Tradies and farm workers frantically baled buckets of grain in a desperate attempt to free an electrical contractor entombed in a grain silo on a Southland farm today.
Riversdale Volunteer Fire Brigade chief fire officer David Stevenson praised the quick work of a number of contractors, builders and farmers who climbed into the massive silo and saved the life of the local Riversdale man.
Mr Stevenson said it was thanks to their quick thinking and immediate action that the man survived.
"He was lucky because there were builders, two or three farmers and another electrician there.
"The grain covered his head. Those guys did a fantastic job. They got him to a point of breathing.
"That's the only reason he survived, really."
Mr Stevenson said he arrived at Nine Mile Rd rural property just before 10am, fearing the worst to find "a whole lot of people" inside the 9m silo trying to get the trapped man out.

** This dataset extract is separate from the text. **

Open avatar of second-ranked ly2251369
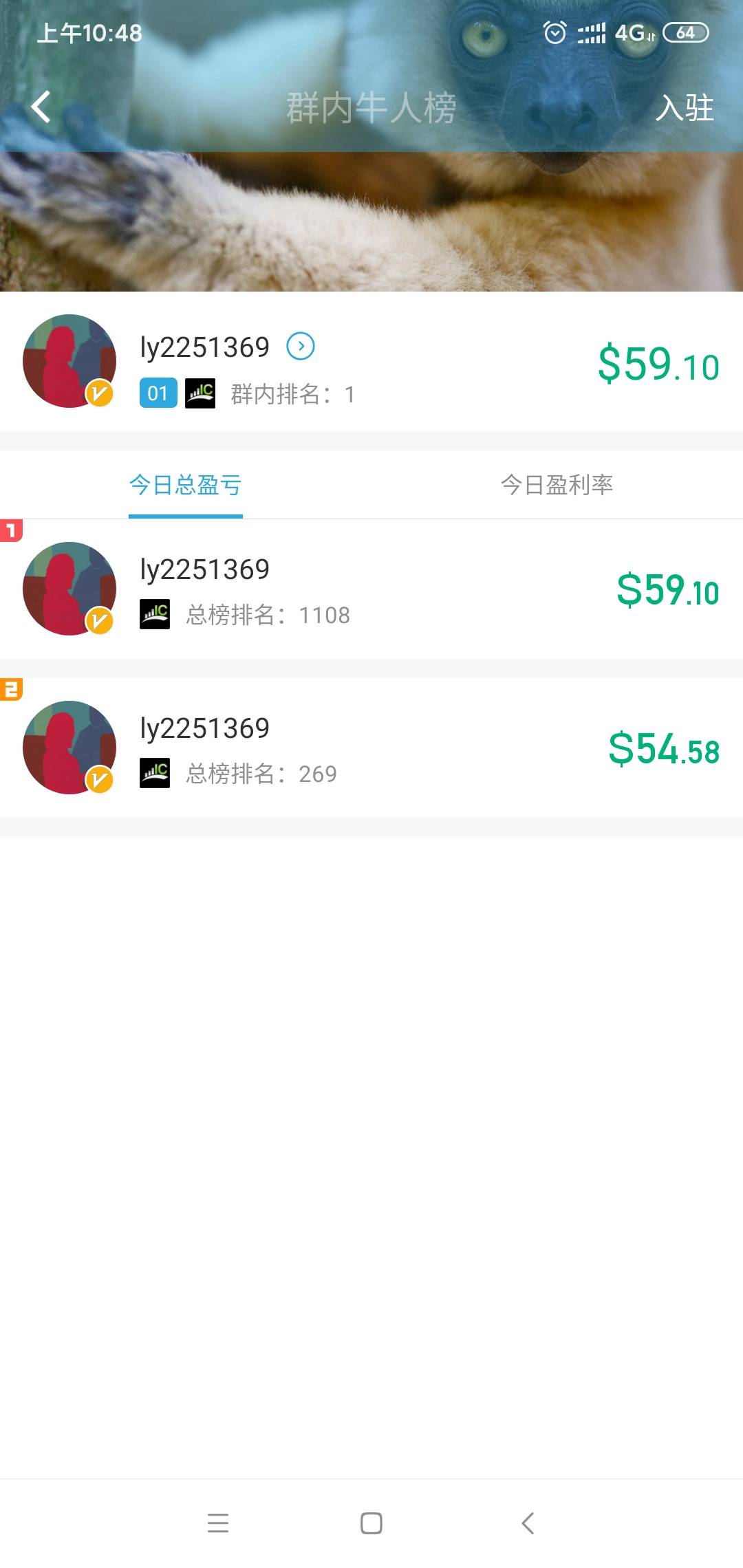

"He was submerged - but I can't tell you for how long - and they dug him out. My firefighters secured him and then the other firefighters dug him out once we had a decent amount of them there."
He said the man was given oxygen while others in the rescue effort used buckets to clear the grain from around him.

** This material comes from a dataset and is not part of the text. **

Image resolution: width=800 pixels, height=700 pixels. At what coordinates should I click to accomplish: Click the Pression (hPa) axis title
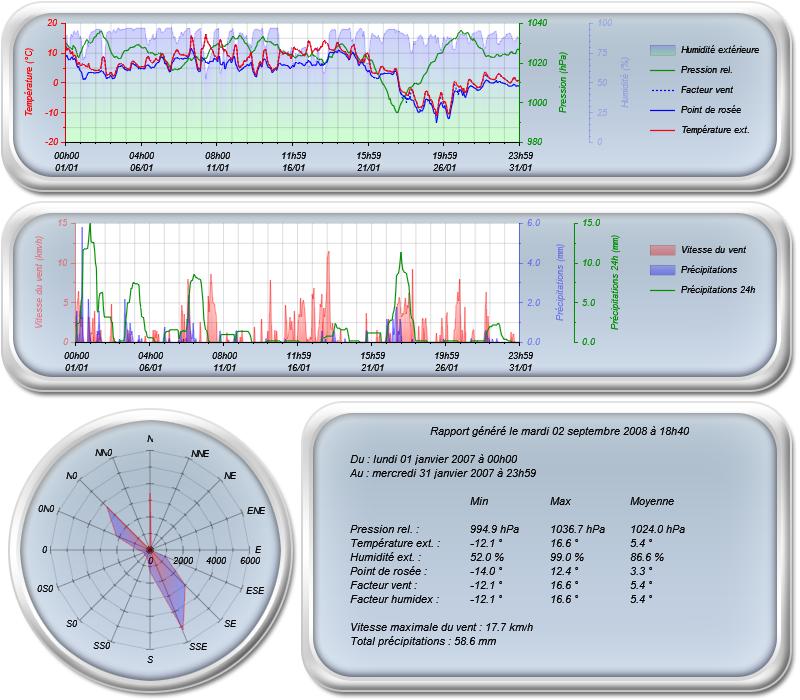point(563,82)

Mr Stevenson said the trapped man was conscious but not very coherent.
Once freed he was put in a harness and helped out of the farm building by firefighters and able to climb gingerly down the roughly three-storey extendable ladder.
Mr Stevenson said the contractor was standing in the silo doing wiring when the accident happened.
However, he did not know what happened inside the grain storage building and said it was a matter for authorities to find out.
"I'm not really sure exactly what happened - we don't really know why he went down there in the start - that's under investigation," Mr Stevenson said.
The man in his 60s was in a serious condition and was flown to Dunedin Hospital by the Otago Rescue Helicopter.
Four people who had been inside the silo, including two firefighters, were taken to Gore Hospital after concerns about the amount of dust they had inhaled.
St John southern spokesman Ian Henderson said the four people taken to hospital had a range of minor to moderate conditions.
Another four people who were inside the dusty silo were assessed at the scene by paramedics and required no further treatment.